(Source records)
======

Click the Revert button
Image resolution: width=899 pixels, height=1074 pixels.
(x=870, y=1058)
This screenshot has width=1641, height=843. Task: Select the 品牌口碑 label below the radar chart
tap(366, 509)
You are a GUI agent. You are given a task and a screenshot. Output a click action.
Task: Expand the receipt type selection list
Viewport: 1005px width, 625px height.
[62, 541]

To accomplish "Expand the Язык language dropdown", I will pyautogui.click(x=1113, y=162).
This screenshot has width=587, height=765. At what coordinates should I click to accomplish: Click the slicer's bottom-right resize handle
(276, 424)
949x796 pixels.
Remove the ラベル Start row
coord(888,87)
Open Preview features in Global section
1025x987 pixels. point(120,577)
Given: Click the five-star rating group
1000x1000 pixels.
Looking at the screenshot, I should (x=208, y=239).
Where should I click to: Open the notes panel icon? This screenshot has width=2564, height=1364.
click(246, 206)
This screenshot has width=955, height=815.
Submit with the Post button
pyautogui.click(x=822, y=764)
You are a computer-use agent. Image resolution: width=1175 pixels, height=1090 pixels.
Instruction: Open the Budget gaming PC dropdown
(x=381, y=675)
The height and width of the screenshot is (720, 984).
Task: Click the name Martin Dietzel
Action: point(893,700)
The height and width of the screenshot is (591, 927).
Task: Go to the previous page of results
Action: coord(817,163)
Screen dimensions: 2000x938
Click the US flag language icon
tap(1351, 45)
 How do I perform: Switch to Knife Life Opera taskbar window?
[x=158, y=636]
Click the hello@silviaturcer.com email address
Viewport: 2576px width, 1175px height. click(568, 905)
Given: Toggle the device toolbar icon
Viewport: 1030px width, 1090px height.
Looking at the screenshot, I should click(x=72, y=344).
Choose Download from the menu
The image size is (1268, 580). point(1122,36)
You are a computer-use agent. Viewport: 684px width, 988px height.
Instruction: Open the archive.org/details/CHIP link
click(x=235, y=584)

======

Lines holding "agent" in the data above: copy each of them.

Solution to this problem:
You are a GUI agent. You are given a task and a screenshot. Output a click action.
You are a computer-use agent. Image resolution: width=1175 pixels, height=1090 pixels.
You are a computer-use agent. Viewport: 684px width, 988px height.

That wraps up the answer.